Our rallies editor DAVID EVANS wasn't looking forward to this year's Dakar, but the captivating first week of the event has changed his mind

A week down. A week to go. The Dakar doesn't half go on a bit.

It's a marathon for those of us who spend the fortnight waiting for half an hour of hastily arranged and slightly disjointed TV highlights every night - it must feel like forever for those poor souls behind the wheel in South America.

I must admit to a significant bout of Dakar indifference, brought on in no small part by Nasser Al-Attiyah's crushing victory last year.

The start of the 2016 version was made more interesting by the weather as El Nino did its thing and dropped more rain on Rosario and the surrounding area than had been seen in years. Tough as that made this marathon event, I still wasn't happy.

Rain? Dakar doesn't do rain. The proper one, you know, the one that actually goes to Dakar.

Harsh weather conditions on a Dakar used to mean snow, ice and unusually freezing New Year's day temperatures for a prologue somewhere just south of Paris before wind whipped the sand into a Saharan storm - out of which only the most magical of co-drivers could guide their car.

Being unable to tell Nani Roma apart from his co-driver Alexandre Haro after the pair have spent the thick end of an hour trying to dig their Mini out of a muddy hole isn't what this event's about.

Yes, it's a challenge. It's just the wrong sort of challenge.

Dakar's about sand, reading the sand and getting across the desert. What we have this year is an overgrown round of the World Rally Championship. Normally, I'd be all for a two-week WRC round, but even I can see that's a bit much.

And then there's the relevance to current car makers. Or the distinct lack of it.

Peugeot, this year's only true manufacturer entry, can't really expect to be shifting stacks of 2008s off the back of its Dakar entry. Have you seen the road car version? Gone are the days of Mitsubishi, Nissan and Volkswagen fighting this one out with cars potential SUV-owners could almost relate to and sort of aspire to.

Talking of Peugeot, not much was expected from the Parisians, following a chat with team director Bruno Famin. He admitted the new car was an improvement on last year's 2008 - but the collected eye of Velizy was on the 2017 Dakar. This time around? Another year of learning.

So, another Mini-based snoozefest awaited.

Sebastien Loeb? Same story.

"I have so much to learn," he told me, "it's not possible to think of winning."

And then last week happened.

How does he do it?

He does it by being Sebastien Loeb. And Sebastien Loeb really is that good.

And, clearly, so is Peugeot's 2016 version of the 2008 DKR.

Those two fine French exports have totally turned me back onto the Dakar. Watching Loeb, with his trademark shrugging humility, describing his debut in the world's longest and most arduous race has been quite brilliant.

And reminiscent of 14 years ago, as the same man struggled to describe just how he was showing Colin McRae and Carlos Sainz the way home in their trio of Citroens.

Peru's prescience in pulling out of the Dakar route because of El Nino's meteorological threat has no doubt eased the pressure on its own emergency services, but it forced the event organisers - the ASO - into a last-minute itinerary rethink. And that meant more roads and less sand.

Undoubtedly, there will be revisions for next year and I look forward to a more African approach in 2017.

But for now, back to the immediate future and the riveting week that awaits us. Can Loeb do it? Can Peugeot lock-out the podium? Such a result like that would make for quite an extraordinary end to a flat-out fortnight.

Not to mention an eminently and unexpectedly watchable Dakar.

■ **DATA BLOCK**

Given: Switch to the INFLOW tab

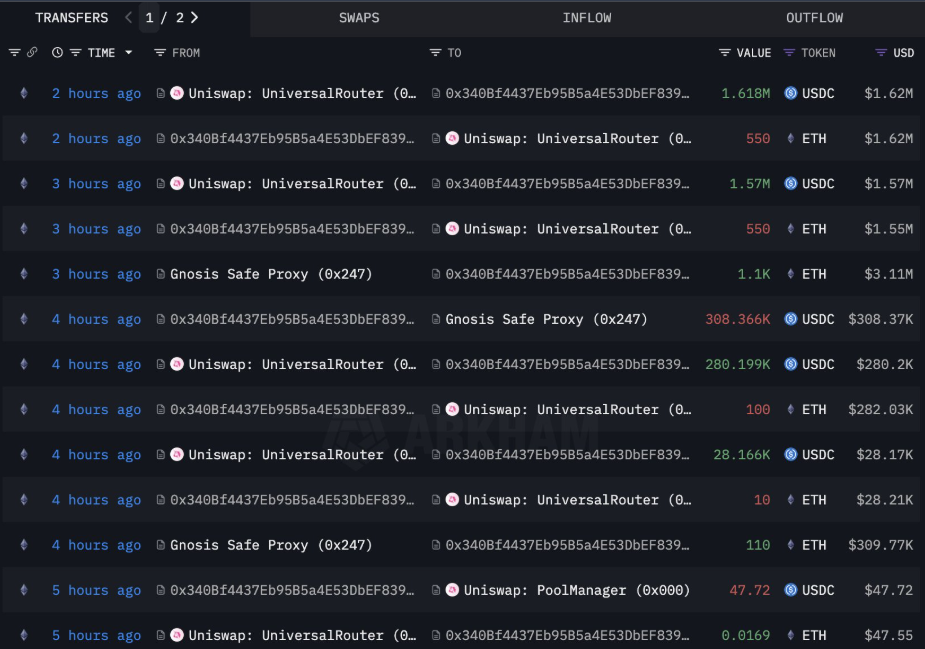Looking at the screenshot, I should point(586,18).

■ **TASK TO COMPLETE**
Please decide whether each statement below agrees with the Dakar column, giving yes or no and quoting the words of the column that settle it. 1. Peugeot was the only true manufacturer entry this year. 2. Sebastien Loeb said before the event that he could think of winning. 3. Peru withdrew from the route because of the threat from El Nino.

■ **PROBLEM SOLUTION**
1. Yes: "Peugeot, this year's only true manufacturer entry"
2. No: "I have so much to learn," he told me, "it's not possible to think of winning."
3. Yes: "Peru's prescience in pulling out of the Dakar route because of El Nino's meteorological threat"